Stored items
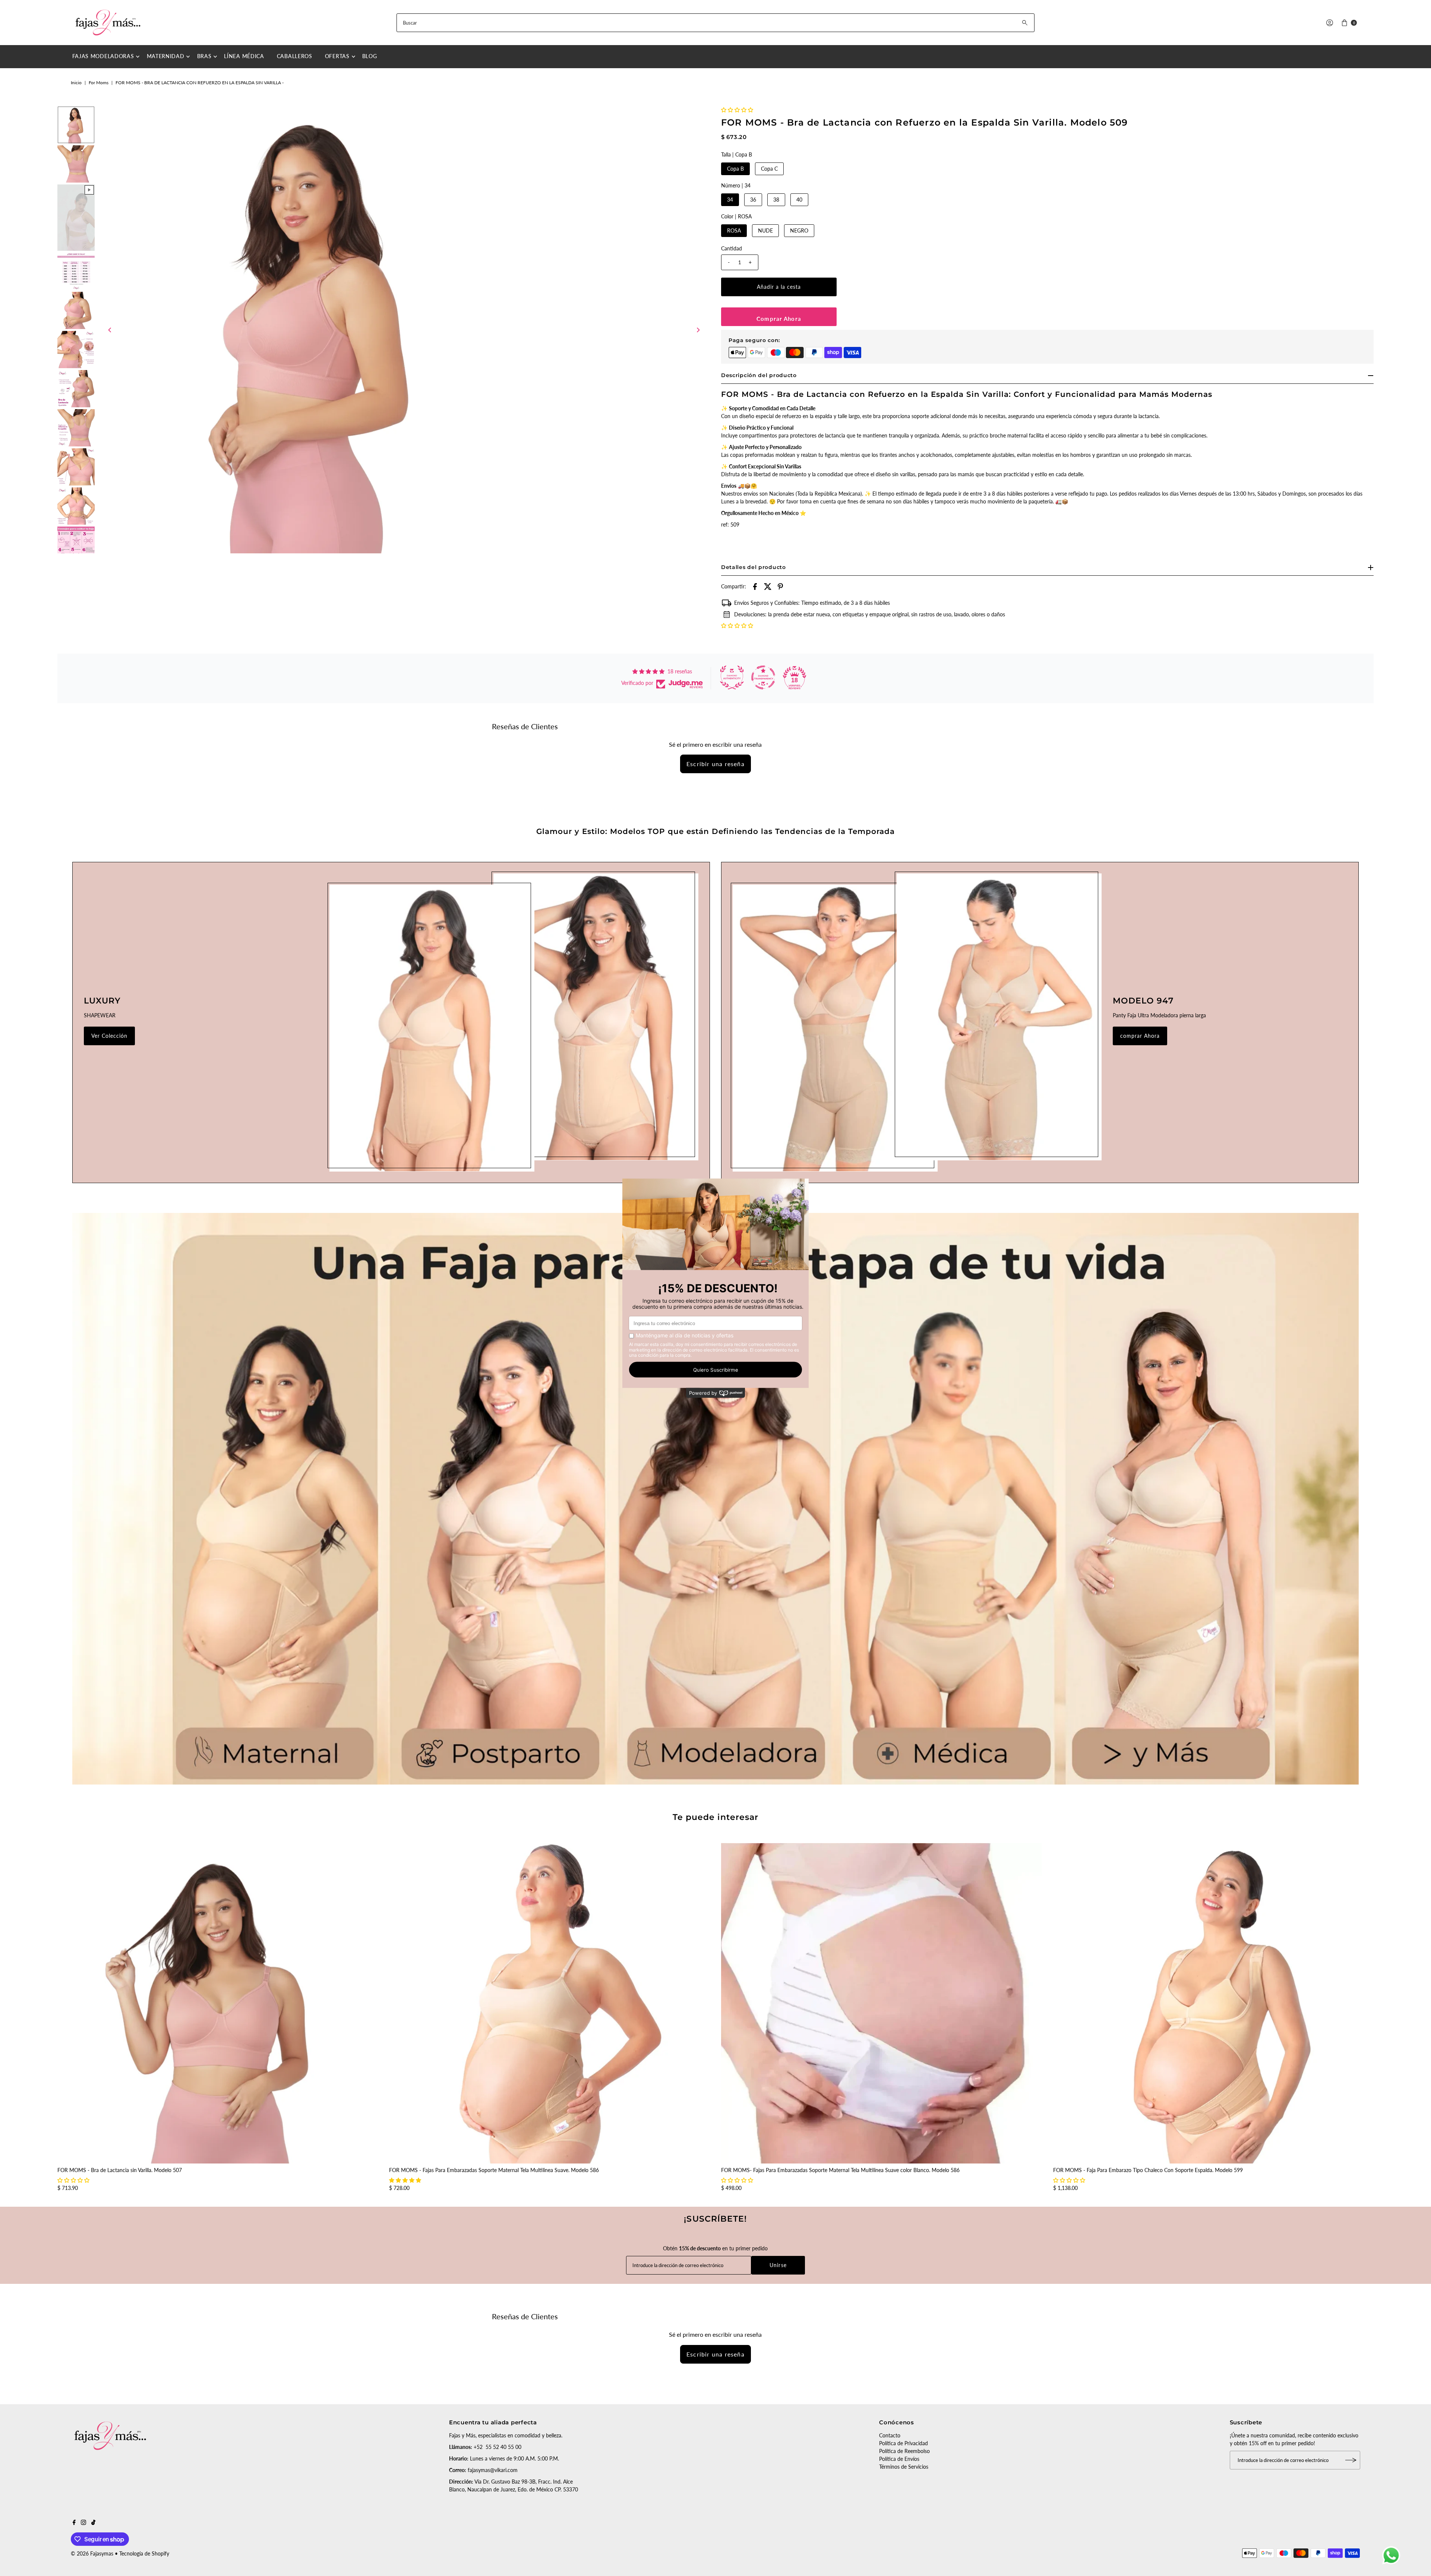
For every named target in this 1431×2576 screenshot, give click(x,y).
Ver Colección (109, 1036)
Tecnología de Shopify (144, 2553)
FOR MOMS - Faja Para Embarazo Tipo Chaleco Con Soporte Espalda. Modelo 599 (1148, 2170)
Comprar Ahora (778, 318)
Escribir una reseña (715, 763)
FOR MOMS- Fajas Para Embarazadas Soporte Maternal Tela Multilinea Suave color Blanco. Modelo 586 (840, 2170)
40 (799, 199)
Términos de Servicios (903, 2466)
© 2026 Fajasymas (92, 2553)
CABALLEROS (294, 56)
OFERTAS (337, 56)
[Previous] (110, 330)
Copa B (735, 168)
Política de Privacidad (903, 2443)
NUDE (765, 230)
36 (753, 199)
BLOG (369, 56)
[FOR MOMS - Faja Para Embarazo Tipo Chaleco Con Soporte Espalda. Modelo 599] (1213, 2003)
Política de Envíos (899, 2459)
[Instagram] (83, 2523)
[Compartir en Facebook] (755, 585)
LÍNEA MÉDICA (244, 56)
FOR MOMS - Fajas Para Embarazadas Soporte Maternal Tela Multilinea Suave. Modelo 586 (494, 2170)
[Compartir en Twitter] (767, 585)
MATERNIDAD (165, 56)
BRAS (204, 56)
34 (730, 199)
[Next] (698, 330)
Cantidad (731, 248)
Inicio (76, 82)
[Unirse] (1351, 2460)
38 (776, 199)
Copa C (769, 168)
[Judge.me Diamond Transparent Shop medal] (763, 677)
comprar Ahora (1140, 1036)
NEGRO (799, 230)
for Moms (98, 82)
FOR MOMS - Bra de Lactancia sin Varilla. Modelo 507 (119, 2170)
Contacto (889, 2435)
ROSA (734, 230)
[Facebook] (74, 2523)
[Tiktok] (93, 2523)
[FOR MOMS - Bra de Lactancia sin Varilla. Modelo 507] (217, 2003)
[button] (737, 110)
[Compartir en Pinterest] (780, 585)
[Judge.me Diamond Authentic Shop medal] (732, 677)
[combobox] (715, 22)
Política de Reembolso (904, 2451)
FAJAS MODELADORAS (103, 56)
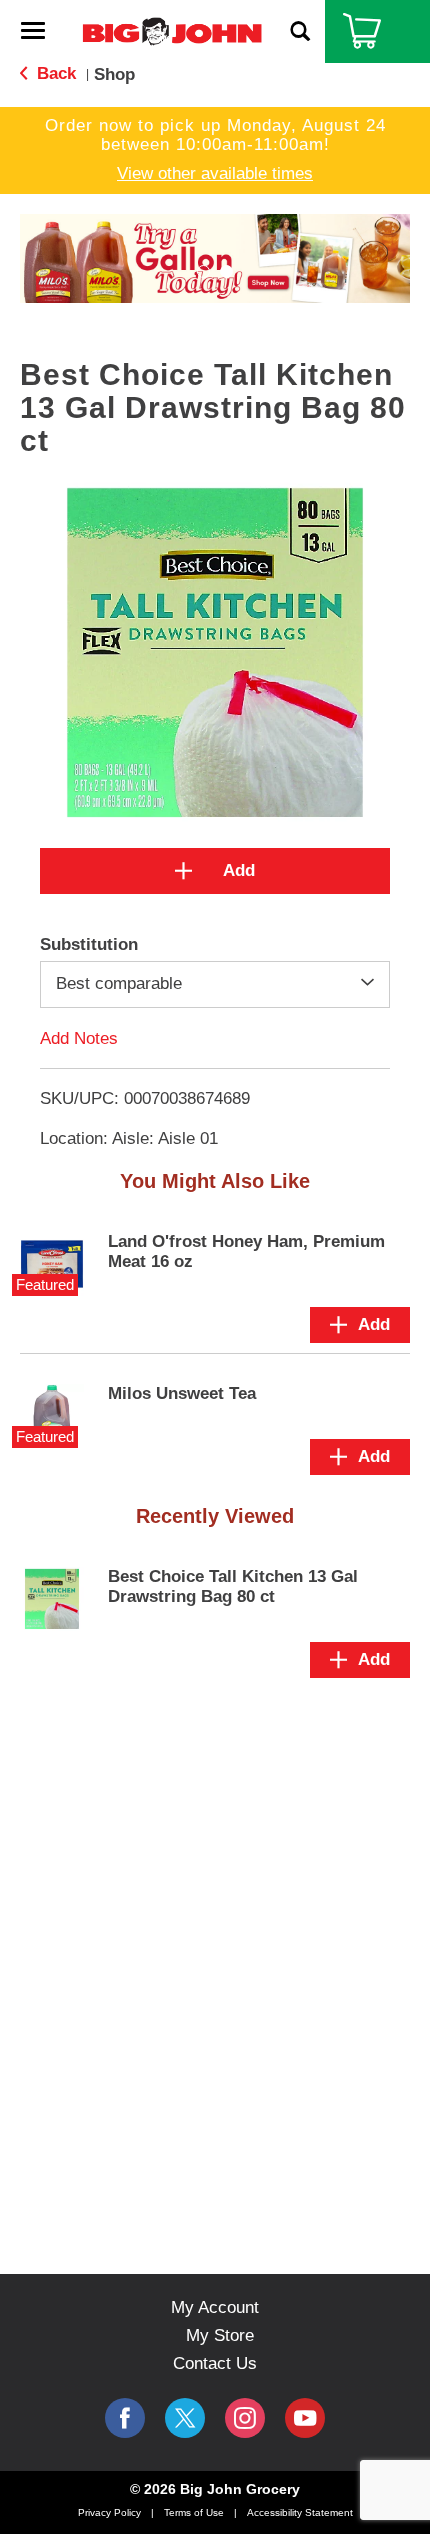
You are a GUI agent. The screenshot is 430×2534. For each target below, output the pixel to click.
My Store (220, 2335)
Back (54, 73)
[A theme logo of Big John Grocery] (172, 30)
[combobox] (215, 984)
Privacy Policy (109, 2512)
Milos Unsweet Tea (182, 1393)
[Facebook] (125, 2418)
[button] (215, 257)
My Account (215, 2307)
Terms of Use (194, 2512)
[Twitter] (185, 2418)
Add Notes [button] (79, 1037)
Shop (114, 74)
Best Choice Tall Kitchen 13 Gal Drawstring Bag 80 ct (233, 1586)
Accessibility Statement (300, 2512)
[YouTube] (245, 2418)
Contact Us (215, 2363)
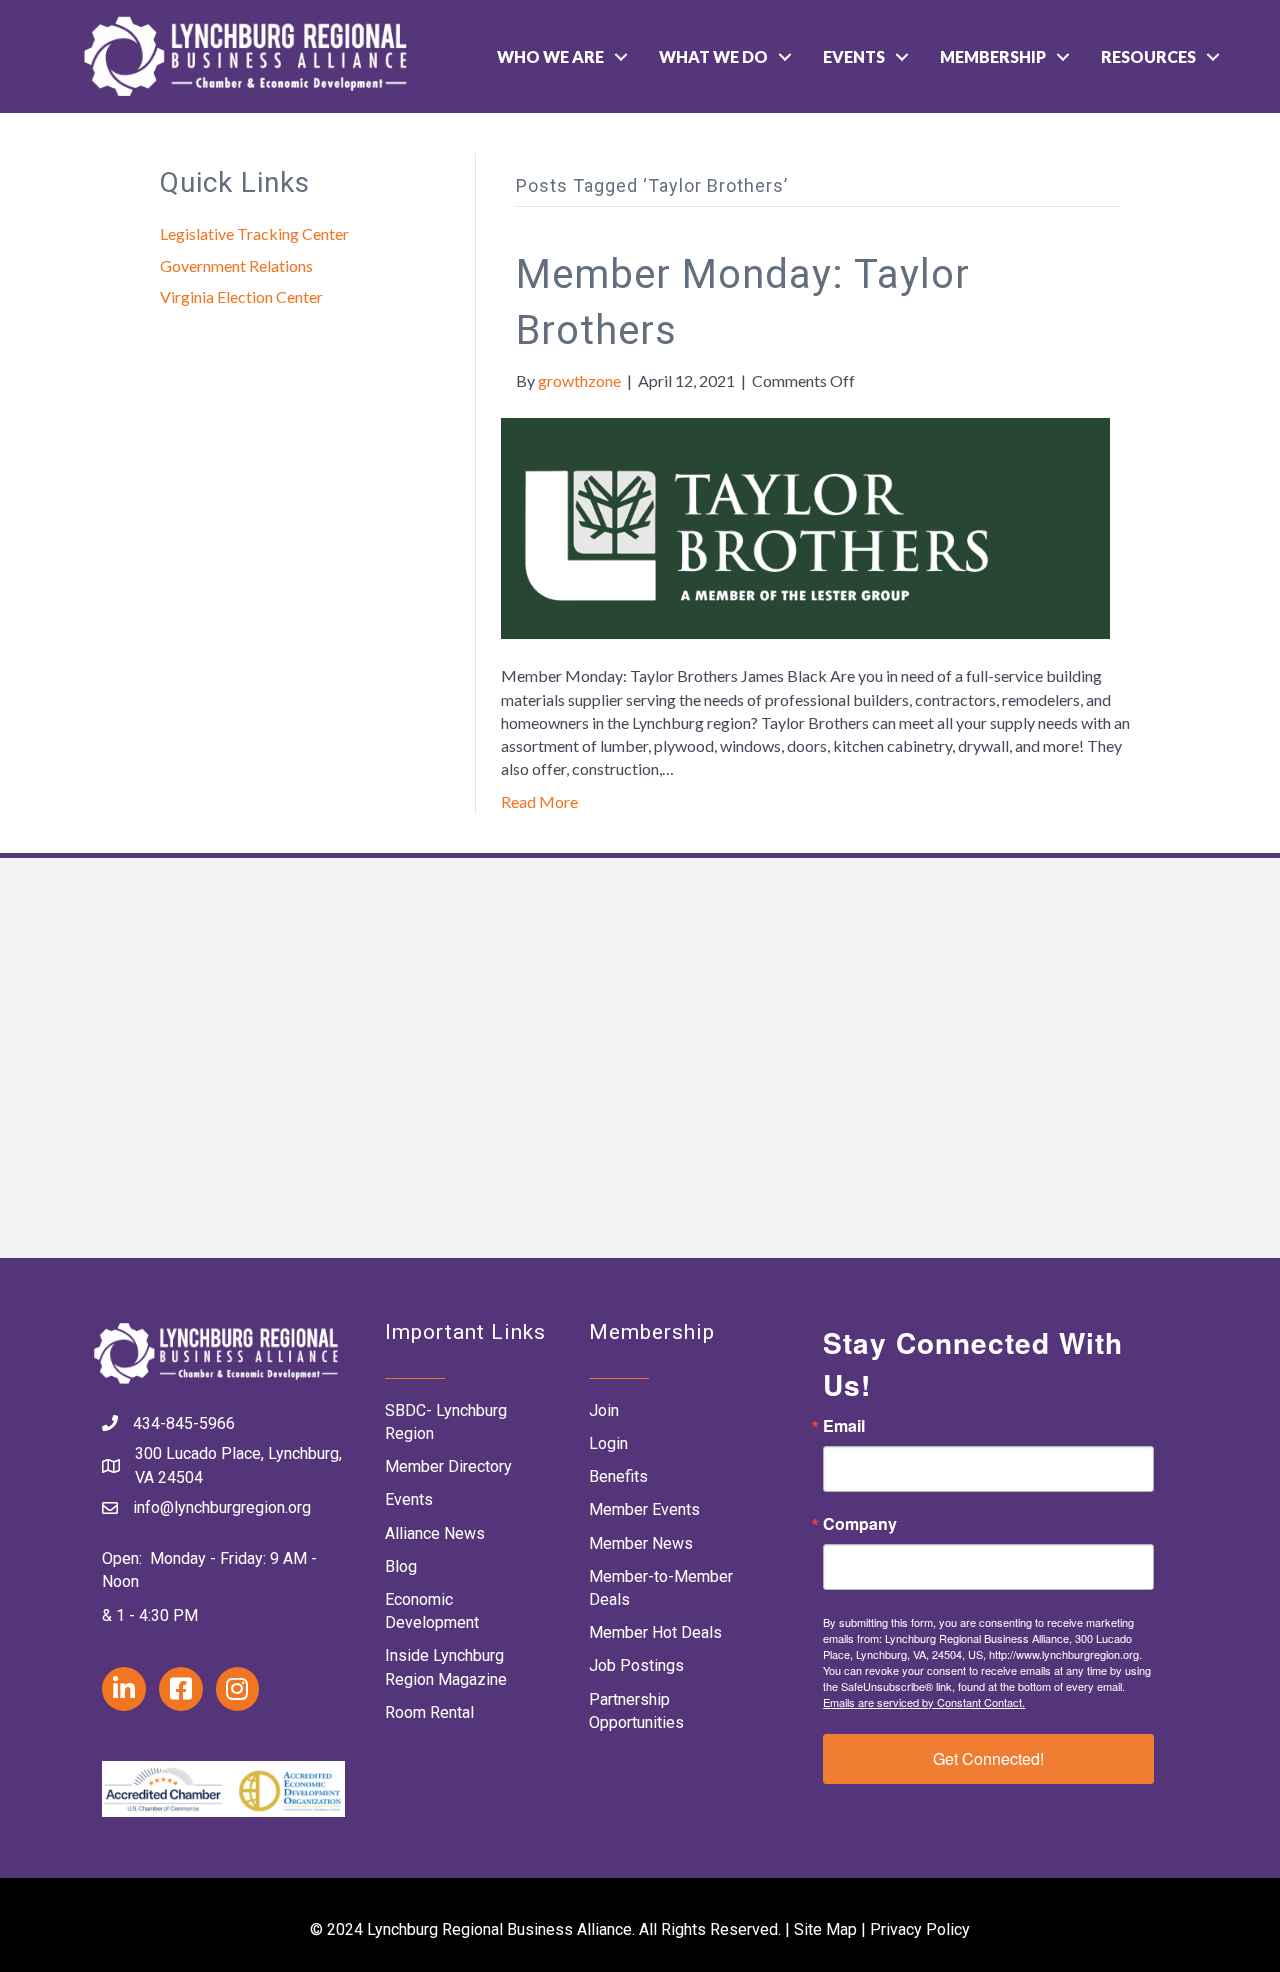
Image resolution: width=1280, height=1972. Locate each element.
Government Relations (236, 265)
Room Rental (429, 1712)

• Goal of the exercise: Copy out all the data exactly; skip the pictures.

• Your response:
For every named target in this 1431×2576 screenshot, give click(x,y).
Ver Colección (109, 1036)
Tecnología de Shopify (144, 2553)
FOR MOMS - Faja Para Embarazo Tipo Chaleco Con Soporte Espalda. Modelo 599 (1148, 2170)
Comprar Ahora (778, 318)
Escribir una reseña (715, 763)
FOR MOMS- Fajas Para Embarazadas Soporte Maternal Tela Multilinea Suave color Blanco. Modelo 586 (840, 2170)
40 (799, 199)
Términos de Servicios (903, 2466)
© 2026 Fajasymas (92, 2553)
CABALLEROS (294, 56)
OFERTAS (337, 56)
[Previous] (110, 330)
Copa B (735, 168)
Política de Privacidad (903, 2443)
NUDE (765, 230)
36 (753, 199)
BLOG (369, 56)
[FOR MOMS - Faja Para Embarazo Tipo Chaleco Con Soporte Espalda. Modelo 599] (1213, 2003)
Política de Envíos (899, 2459)
[Instagram] (83, 2523)
[Compartir en Facebook] (755, 585)
LÍNEA MÉDICA (244, 56)
FOR MOMS - Fajas Para Embarazadas Soporte Maternal Tela Multilinea Suave. Modelo 586 (494, 2170)
[Compartir en Twitter] (767, 585)
MATERNIDAD (165, 56)
BRAS (204, 56)
34 (730, 199)
[Next] (698, 330)
Cantidad (731, 248)
Inicio (76, 82)
[Unirse] (1351, 2460)
38 (776, 199)
Copa C (769, 168)
[Judge.me Diamond Transparent Shop medal] (763, 677)
comprar Ahora (1140, 1036)
NEGRO (799, 230)
for Moms (98, 82)
FOR MOMS - Bra de Lactancia sin Varilla. Modelo 507 (119, 2170)
Contacto (889, 2435)
ROSA (734, 230)
[Facebook] (74, 2523)
[Tiktok] (93, 2523)
[FOR MOMS - Bra de Lactancia sin Varilla. Modelo 507] (217, 2003)
[button] (737, 110)
[Compartir en Pinterest] (780, 585)
[Judge.me Diamond Authentic Shop medal] (732, 677)
[combobox] (715, 22)
Política de Reembolso (904, 2451)
FAJAS MODELADORAS (103, 56)
You are a GUI agent. The screenshot is 430×2534. For each target below, output the pixel to click.
My Store (220, 2335)
Back (54, 73)
[A theme logo of Big John Grocery] (172, 30)
[combobox] (215, 984)
Privacy Policy (109, 2512)
Milos Unsweet Tea (182, 1393)
[Facebook] (125, 2418)
[button] (215, 257)
My Account (215, 2307)
Terms of Use (194, 2512)
[Twitter] (185, 2418)
Add Notes [button] (79, 1037)
Shop (114, 74)
Best Choice Tall Kitchen 13 Gal Drawstring Bag 80 ct (233, 1586)
Accessibility Statement (300, 2512)
[YouTube] (245, 2418)
Contact Us (215, 2363)
Image resolution: width=1280, height=1972. Locate each element.
Government Relations (236, 265)
Room Rental (429, 1712)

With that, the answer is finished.